Have you counted how many "cheap computers", "low-price laptops" and similar devices have we heard about in the last 12-15 months? Probably around a dozen.
And I'm sure there are many more coming, including aggressive sales strategies. Somehow this is not unexpected and probably not entirely dangerous for the One Laptop Per Child project.
Back in December 2006 I wrote a post about what I termed as "The Negroponte Effect". It is based on two by-products of the OLPC initiative:
- OLPC is expanding the idea of the universal access to the ICTs as something possible and near in time.
- OLPC promotes economic competition and the development of new models to support the developing world.

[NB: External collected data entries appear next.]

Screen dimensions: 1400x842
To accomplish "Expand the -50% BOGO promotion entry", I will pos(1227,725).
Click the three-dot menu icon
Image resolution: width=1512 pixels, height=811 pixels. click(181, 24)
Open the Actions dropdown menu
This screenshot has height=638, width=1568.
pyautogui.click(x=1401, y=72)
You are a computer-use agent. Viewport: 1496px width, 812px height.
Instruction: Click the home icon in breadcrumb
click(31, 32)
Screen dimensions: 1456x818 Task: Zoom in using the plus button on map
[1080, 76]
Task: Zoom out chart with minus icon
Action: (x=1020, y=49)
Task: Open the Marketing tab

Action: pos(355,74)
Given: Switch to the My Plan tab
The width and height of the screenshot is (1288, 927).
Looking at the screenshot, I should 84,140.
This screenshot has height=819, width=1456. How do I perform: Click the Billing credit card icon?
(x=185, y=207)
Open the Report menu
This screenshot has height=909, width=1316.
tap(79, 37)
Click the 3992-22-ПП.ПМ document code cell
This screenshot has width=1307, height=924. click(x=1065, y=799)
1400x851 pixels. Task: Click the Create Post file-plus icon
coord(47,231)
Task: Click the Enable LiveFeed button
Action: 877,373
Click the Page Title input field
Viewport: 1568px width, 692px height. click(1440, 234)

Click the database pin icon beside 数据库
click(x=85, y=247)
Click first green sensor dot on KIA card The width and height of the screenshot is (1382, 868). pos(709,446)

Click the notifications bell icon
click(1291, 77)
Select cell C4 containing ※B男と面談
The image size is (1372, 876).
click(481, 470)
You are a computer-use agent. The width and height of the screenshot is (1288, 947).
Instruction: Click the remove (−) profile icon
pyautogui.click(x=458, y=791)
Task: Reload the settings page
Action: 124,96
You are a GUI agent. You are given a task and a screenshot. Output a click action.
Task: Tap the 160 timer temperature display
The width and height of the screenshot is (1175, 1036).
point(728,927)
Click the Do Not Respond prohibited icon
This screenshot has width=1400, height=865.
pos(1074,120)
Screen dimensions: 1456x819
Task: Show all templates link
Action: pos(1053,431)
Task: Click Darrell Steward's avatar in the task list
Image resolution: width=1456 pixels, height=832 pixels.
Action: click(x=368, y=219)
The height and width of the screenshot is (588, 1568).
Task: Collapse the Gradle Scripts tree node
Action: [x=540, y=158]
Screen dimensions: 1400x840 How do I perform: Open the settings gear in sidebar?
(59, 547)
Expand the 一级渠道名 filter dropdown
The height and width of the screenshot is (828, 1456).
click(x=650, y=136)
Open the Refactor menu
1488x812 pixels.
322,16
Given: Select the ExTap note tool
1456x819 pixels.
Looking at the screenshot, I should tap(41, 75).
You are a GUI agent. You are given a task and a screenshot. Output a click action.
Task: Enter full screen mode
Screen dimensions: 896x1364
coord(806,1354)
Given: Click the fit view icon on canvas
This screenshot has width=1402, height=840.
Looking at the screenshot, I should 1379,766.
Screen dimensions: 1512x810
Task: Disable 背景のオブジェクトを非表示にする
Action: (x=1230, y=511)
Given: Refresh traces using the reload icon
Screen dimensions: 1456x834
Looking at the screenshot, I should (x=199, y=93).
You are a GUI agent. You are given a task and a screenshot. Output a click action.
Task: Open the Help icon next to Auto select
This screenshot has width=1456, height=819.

Access to computers is increasingly related with national development, particularly after the UN Millennium Development Goals (MDGs) included ICT as one key element to achieve these goals. Take any developing nation and you'll see how there's an increasing interest in getting technology for their people. Here at OLPCNews we have read about the Bolivarian Computers that Venezuela is planning to build. Algeria has the OUSRATIC plan (1 PC per family) and something similar does Tunisia .
That's why Nicholas Negroponte himself has said that "because the numbers are so large, they [Intel] look at those numbers and they say, 'If we're not in those, we're toast.'" Yet, that is actually truth not only for Intel but also for the whole industry: desktop computers manufacturers, educational software designers (especially those built on Windows), technical support, producers of servers, printers and peripherals, and so forth.
Everybody in this industry is desperately chasing the dream of getting a slice of 'next billion customers'. And our beloved white and green little laptop is in the middle of this battle. So, am I surprised about new competitors? Sure I am not.
Yet, there are literally millions of new users demanding ICT devices every month. But only a fraction of them are potential XO users. I guess the question is not whether those competitors can harm the project but whether the promising OLPC initiative can actually be fully deployed in at least a couple of developing nations. This is something still to be seen.